With an ardent interest in postwar peace-building and conflict resolution, social science fellow Gearoid Millar is not afraid of controversial issues, as exemplified by his class this fall called Anti-Disciplinarity: Responding to Social Complexity. “Together the students and I investigated the varying disciplinary approaches to youth violence and international development,” said Gearoid (pronounced gar-ROAD). “I certainly would not have gotten to teach this class at another university, and it is extremely exciting to see students struggle with the idea of social complexity and analysis.” He received his bachelor’s degree in political science and sociology from Florida Atlantic University and his master’s in international peace and conflict resolution from American University. Gearoid is currently a Ph.D. candidate in social science at the Maxwell School of Citizenship and Public Affairs at Syracuse University. 
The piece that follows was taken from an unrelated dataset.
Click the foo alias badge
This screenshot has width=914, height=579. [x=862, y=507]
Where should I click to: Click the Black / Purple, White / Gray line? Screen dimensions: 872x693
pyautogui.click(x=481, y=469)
Last summer, Spanish professor Rosario de Swanson spent three weeks in the Dominican Republic, leading a language and literature program for promising students. It was her third year there, teaching a curriculum she designed as part of MACILE (Matemáticas, Ciencias y Lenguaje), a program dedicated to improving the quality of education for K–12 students in less advantaged communities. “I love seeing the eighth-graders discover things about their heritage they did not know, or hear their town mentioned in a historical source, or see their island in a map of the Americas,” said Rosario. “The look of wonder in their eyes is priceless.” Her travels to the Dominican Republic followed a college-funded research trip to Equatorial Guinea, the only African country where Spanish is the official language. In Equatorial Guinea, Rosario researched a paper on the nationally celebrated writer Juan Tomás Ávila Laurel.  

For more information on these items, go to the following websites:
Ken Schneckwww.naca.org/NSTspeakers.aspx
CIELwww.cielearn.org
Wildbranchwww.uofupress.com
Academic Minutewww.wamc.org/academic-minute.html
Rosario de Swansonwww.marlboro.edu/news/focus/rosario_dominican
Or for those of you who can’t get enough news of Potash Hill, check out Marlboro’s very own Facebook page at www.facebook.com/marlborocollege, our YouTube channel at www.youtube.com/user/MarlboroCollege#pand the Potash Phil blog at www.marlboro.edu/communities/alumni/blog.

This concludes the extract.